For the ref document you paste from AutoGluon, I think AG has been consistently updated, and it is now on 0.8+.

My implementation is specifically on the versions as stated in the conda_env.yml, some third party APIs may be changed since it has been a while.

lujiaying commented 9 months ago

FYI, AG-MM 0.5.2 document: https://auto.gluon.ai/0.5.2/tutorials/multimodal/clip_embedding.html

nashapir commented 9 months ago

Just an update -- I believe the differences we're seeing are coming from the version of pytorch-lightning. If you install autogluon==0.5.2 it will use pytorch-lightning==1.6.5 which is from july of last year. That package, in turn, requires pytorch<=1.12.1, which is not available for CUDA versions past 11.6. Unfortunately nvidia doesn't offer support for 11.6 on ubuntu 22.04.

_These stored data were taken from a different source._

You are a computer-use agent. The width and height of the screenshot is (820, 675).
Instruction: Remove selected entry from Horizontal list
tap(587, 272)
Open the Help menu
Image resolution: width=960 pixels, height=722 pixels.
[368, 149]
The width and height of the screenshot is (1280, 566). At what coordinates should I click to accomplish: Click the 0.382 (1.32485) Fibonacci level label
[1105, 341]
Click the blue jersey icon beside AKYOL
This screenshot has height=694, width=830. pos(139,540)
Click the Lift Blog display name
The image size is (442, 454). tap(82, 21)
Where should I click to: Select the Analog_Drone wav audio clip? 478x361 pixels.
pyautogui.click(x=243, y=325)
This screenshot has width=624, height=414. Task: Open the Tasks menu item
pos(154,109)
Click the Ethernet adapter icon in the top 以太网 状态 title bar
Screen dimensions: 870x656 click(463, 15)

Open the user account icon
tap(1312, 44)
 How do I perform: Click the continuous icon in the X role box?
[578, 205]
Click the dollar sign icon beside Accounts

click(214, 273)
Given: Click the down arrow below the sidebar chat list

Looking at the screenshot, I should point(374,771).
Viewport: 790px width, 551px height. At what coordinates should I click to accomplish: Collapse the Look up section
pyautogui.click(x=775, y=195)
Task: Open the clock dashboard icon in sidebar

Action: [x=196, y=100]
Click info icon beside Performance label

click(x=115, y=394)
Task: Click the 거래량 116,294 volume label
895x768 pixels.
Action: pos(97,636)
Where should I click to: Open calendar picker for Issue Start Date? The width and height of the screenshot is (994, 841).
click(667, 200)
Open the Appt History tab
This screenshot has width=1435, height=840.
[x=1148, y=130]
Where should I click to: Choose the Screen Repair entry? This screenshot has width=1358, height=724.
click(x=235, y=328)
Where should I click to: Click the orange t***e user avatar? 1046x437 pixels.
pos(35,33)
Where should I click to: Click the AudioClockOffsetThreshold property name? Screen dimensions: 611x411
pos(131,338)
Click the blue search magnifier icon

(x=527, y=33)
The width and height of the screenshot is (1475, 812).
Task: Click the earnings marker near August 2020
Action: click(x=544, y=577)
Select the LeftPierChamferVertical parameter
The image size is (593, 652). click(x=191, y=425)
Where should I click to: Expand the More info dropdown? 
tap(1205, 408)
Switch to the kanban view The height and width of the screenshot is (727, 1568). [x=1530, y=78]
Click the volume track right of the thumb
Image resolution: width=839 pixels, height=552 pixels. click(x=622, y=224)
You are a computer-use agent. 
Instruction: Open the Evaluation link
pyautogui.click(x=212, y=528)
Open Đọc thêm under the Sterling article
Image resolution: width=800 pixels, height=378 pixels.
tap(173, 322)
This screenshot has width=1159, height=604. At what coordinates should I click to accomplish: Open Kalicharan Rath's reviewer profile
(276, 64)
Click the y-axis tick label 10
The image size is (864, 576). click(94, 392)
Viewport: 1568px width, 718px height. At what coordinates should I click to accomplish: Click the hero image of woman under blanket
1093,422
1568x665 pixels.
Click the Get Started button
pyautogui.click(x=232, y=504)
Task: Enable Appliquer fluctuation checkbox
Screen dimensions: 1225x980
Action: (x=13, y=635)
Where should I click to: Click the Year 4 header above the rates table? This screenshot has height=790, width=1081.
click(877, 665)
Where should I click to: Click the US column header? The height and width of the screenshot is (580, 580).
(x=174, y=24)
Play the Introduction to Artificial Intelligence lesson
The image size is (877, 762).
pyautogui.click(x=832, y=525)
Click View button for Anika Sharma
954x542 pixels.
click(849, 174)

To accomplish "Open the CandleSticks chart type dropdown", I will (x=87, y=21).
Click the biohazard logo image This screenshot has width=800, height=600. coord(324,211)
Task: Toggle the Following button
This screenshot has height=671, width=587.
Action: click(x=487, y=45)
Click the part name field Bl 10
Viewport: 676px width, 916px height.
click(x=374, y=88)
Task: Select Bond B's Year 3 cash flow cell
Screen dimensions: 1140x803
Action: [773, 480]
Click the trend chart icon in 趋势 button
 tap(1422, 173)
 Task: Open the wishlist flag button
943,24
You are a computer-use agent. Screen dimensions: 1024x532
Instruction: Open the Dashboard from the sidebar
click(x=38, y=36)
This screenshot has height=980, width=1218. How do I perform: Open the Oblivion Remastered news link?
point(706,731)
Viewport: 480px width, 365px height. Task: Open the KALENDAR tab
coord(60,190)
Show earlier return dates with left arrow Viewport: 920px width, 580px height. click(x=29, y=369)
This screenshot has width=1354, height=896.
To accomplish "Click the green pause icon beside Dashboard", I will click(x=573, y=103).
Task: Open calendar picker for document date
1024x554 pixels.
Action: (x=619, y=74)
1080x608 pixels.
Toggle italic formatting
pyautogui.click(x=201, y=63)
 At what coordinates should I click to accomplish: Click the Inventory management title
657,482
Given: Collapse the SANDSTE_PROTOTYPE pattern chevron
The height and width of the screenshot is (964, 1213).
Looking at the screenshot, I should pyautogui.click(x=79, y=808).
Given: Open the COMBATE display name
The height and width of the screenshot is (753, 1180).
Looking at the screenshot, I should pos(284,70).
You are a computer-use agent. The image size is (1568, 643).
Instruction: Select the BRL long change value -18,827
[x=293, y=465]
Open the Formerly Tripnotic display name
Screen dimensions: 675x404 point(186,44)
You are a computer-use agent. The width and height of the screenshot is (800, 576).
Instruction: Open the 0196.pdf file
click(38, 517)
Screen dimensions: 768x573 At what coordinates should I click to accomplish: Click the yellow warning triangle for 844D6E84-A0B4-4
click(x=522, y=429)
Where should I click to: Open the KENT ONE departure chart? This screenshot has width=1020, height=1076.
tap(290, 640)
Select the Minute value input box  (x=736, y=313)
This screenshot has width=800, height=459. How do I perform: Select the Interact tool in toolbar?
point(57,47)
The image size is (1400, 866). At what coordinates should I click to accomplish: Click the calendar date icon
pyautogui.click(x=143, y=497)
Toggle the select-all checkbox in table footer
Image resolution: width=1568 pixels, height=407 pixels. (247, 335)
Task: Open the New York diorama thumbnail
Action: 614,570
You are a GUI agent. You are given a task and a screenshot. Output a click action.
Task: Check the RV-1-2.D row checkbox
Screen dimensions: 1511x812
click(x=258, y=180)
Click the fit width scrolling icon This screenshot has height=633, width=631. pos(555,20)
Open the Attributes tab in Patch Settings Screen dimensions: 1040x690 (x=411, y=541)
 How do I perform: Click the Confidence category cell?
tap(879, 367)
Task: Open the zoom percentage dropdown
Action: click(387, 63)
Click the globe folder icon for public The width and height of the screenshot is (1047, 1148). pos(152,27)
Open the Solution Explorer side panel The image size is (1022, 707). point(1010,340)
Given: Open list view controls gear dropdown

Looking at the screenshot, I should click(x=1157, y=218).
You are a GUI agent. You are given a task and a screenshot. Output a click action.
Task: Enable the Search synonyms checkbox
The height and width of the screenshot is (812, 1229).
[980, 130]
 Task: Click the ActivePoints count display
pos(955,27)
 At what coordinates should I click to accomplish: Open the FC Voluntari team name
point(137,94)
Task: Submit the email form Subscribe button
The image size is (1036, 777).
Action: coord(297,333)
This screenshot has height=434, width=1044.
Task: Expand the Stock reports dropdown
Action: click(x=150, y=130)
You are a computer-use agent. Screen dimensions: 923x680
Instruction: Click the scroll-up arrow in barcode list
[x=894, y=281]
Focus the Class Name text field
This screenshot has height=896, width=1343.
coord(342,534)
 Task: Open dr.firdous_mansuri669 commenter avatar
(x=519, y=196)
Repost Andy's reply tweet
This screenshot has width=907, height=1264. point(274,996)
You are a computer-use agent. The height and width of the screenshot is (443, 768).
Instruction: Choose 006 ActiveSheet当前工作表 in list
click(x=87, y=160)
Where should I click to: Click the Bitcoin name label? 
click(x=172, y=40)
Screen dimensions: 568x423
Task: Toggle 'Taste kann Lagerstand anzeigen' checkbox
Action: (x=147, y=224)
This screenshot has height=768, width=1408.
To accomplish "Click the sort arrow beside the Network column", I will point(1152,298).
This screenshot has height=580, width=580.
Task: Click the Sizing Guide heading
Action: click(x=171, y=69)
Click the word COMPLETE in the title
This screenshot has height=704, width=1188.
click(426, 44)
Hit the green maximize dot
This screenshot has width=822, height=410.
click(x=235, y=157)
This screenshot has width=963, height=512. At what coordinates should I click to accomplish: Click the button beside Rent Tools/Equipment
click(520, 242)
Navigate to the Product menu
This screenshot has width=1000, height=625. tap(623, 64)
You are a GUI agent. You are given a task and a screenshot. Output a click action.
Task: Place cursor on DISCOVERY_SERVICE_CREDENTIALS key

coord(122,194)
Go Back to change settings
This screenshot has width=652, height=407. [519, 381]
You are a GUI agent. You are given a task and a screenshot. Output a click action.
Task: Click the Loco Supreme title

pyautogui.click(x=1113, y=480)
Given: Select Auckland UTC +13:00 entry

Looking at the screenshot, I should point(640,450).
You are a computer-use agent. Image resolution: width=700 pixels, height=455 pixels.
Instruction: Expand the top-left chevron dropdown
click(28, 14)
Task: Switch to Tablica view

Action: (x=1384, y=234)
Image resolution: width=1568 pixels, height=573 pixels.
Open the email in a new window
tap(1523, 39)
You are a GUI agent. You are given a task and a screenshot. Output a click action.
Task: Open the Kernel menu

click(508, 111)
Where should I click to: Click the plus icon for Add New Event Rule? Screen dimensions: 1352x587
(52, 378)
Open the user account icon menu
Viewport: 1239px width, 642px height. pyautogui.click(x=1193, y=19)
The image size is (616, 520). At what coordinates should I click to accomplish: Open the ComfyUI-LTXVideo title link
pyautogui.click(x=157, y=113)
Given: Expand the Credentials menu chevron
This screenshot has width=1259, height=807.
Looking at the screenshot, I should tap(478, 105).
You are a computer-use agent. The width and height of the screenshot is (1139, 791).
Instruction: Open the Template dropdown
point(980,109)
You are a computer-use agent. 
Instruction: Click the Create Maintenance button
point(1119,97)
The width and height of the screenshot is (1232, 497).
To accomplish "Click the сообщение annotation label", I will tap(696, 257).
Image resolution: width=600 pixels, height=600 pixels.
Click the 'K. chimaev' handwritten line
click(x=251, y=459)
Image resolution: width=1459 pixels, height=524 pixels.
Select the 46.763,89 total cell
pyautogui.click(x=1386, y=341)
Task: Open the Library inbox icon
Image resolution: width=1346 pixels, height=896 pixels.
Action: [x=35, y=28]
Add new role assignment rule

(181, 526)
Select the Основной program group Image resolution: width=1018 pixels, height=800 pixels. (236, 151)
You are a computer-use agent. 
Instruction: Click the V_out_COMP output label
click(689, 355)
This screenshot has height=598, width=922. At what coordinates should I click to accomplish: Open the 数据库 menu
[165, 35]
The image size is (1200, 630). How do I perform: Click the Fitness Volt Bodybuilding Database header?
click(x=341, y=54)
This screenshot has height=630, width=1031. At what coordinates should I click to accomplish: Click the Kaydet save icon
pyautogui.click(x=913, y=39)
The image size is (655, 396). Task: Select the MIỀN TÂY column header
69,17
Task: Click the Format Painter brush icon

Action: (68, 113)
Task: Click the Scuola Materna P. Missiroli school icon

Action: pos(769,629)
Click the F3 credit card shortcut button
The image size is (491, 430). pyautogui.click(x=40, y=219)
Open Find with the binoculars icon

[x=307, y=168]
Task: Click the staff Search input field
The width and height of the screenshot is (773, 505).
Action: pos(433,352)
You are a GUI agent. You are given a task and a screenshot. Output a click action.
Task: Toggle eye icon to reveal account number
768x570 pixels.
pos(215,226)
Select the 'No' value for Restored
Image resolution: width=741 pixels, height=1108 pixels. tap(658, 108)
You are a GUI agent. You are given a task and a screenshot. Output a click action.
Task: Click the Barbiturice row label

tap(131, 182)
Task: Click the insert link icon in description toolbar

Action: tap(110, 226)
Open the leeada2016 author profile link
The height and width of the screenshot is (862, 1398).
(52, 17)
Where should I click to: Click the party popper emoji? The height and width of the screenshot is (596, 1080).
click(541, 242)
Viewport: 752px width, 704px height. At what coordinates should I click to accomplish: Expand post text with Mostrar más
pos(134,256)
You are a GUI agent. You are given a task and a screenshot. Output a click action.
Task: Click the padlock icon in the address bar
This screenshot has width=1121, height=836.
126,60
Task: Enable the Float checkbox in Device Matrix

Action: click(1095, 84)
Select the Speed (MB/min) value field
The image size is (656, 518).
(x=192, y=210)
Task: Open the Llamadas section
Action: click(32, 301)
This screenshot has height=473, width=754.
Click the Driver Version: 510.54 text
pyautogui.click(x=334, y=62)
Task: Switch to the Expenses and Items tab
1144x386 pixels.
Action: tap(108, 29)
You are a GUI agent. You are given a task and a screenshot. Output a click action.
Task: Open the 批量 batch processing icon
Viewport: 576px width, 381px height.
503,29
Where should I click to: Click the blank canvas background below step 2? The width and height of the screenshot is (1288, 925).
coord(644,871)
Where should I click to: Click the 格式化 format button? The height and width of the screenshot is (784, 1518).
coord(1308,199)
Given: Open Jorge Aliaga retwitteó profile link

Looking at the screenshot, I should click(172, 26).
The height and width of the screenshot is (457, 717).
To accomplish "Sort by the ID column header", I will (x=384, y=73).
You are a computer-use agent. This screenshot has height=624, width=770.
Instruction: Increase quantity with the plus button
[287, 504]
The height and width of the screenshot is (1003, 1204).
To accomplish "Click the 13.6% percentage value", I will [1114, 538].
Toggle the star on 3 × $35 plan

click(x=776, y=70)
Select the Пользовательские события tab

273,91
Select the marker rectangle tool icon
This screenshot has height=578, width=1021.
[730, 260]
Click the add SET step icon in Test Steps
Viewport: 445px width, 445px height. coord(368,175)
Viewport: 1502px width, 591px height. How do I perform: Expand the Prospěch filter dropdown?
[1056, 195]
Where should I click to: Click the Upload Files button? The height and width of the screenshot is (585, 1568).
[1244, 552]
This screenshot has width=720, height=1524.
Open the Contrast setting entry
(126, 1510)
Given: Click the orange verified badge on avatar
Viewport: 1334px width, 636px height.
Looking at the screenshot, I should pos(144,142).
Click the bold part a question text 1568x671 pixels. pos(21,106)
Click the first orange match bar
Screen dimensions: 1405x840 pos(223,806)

All of this is just to say... I'm not sure whether the version of pytorch-lightning that is generating the results you're showing is available for the new ubuntu distribution (which is what I'm trying to run it on). Not necessarily a bug, just a dependency note to be aware of.

Thanks again for your help.

lujiaying commented 9 months ago

Thanks for the explanation. If image_text returns a list of embeddings with length=2, a quick workaround can be use one of them as image embedding, and another as text embedding. Hope this somehow helpful.

nashapir commented 9 months ago

Unfortunately it's returning just a single embedding. Does it work to separate the two processes like this or would this create fundamentally different behavior?

mm_predictor = MultiModalPredictor(hyperparameters={"model.names": ["clip"]}, problem_type="zero_shot")

text_clip_embeddings = mm_predictor.extract_embedding({'text': text_cols_raw})
image_clip_embeddings = mm_predictor.extract_embedding({"image": img_paths})

image_feats = clip_embeddings['image_text'][0]
text_feats = clip_embeddings['image_text'][1]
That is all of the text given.